Effective as of December 1, 2006, Executive will resign his
positions as the President and a Director of AMB Property
Corporation and as an officer and/or director of any affiliates or
subsidiaries thereof. The resignation by Executive of his officer
title and responsibilities shall not affect any benefits or
entitlements due Executive under this Agreement.
5.
Through and including December 1, 2007, Executive shall not,
without the prior written consent of the Company, become employed
by, or retained as a consultant of, or provide services for
compensation of any kind in any capacity, to any Competitive Entity
(as hereafter defined). As used herein, the term “Competitive
Entity” shall mean a public or private business that focuses
primarily on the ownership, development or operation of
distribution, warehouse, air cargo or logistic-oriented
properties.
6.
Through and including December 1, 2009, Executive shall not,
without the prior written consent of the Company, directly or
indirectly, solicit any person who is or was employed by Company as
of December 1, 2006. Notwithstanding the foregoing,
(i) Executive shall not be considered to have violated this
paragraph 6 if a subsequent employer of Executive engages in any
activity prohibited by this paragraph 6 without Executive’s
participation, and (ii) Executive shall not be prohibited in
engaging in an activity otherwise prohibited by this paragraph with
respect to any employee whose employment with the Company has been
terminated prior to Executive engaging in any such
activity.
7.
Except in connection with any proceedings between Executive and
Company pursuant to paragraph 18 of this Agreement, Executive
agrees that he will not make any disparaging comments concerning
Company or its operations, or his employment with and/or departure
from Company to any individual or entity.
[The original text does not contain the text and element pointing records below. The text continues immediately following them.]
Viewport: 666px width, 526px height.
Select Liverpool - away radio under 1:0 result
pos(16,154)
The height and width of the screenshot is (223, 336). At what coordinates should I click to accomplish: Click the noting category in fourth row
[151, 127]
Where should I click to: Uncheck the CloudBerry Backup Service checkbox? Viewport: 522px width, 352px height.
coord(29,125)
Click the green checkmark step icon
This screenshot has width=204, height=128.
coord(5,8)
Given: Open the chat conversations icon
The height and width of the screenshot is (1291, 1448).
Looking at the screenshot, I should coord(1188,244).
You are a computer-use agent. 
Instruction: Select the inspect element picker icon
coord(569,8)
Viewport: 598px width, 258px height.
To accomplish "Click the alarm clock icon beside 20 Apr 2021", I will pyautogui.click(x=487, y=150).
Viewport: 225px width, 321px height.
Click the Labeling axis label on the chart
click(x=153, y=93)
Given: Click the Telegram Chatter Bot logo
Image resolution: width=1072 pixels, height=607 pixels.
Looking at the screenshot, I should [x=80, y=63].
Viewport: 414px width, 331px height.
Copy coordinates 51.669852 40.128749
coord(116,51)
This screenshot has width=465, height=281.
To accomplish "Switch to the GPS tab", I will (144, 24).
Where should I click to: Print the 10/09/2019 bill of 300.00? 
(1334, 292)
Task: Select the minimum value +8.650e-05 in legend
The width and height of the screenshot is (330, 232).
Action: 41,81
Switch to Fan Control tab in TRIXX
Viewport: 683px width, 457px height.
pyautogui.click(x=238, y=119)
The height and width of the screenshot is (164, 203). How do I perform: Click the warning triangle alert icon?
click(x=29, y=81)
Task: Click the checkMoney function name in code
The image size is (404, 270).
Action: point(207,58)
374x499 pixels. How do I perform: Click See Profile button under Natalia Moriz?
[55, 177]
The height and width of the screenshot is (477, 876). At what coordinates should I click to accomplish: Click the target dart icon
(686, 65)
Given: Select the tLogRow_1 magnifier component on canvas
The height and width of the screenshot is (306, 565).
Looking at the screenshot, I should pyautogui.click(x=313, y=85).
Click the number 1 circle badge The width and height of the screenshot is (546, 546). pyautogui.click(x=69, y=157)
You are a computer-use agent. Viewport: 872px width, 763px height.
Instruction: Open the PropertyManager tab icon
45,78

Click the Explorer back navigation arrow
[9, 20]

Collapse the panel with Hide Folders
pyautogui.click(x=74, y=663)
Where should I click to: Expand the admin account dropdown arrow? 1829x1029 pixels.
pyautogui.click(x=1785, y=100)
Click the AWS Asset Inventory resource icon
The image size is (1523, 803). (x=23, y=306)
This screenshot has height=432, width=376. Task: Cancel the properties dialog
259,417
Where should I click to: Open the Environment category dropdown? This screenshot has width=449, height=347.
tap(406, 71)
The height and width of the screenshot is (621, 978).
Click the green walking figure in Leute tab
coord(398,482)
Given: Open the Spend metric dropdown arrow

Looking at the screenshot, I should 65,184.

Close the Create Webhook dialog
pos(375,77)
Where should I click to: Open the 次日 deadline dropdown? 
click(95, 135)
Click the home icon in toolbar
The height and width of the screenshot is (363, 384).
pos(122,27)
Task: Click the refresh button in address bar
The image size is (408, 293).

Except in connection with
any proceedings between Executive and Company pursuant to paragraph
18 of this Agreement, Company agrees
3
that neither it
nor any of its executive officers or directors will make, and
Company agrees that it shall use its reasonable efforts to prevent
all of its other officers and employees from making, directly or
through inference, orally or in writing, any disparaging comments
concerning Executive or his employment with and/or departure from
Company to any individual or entity.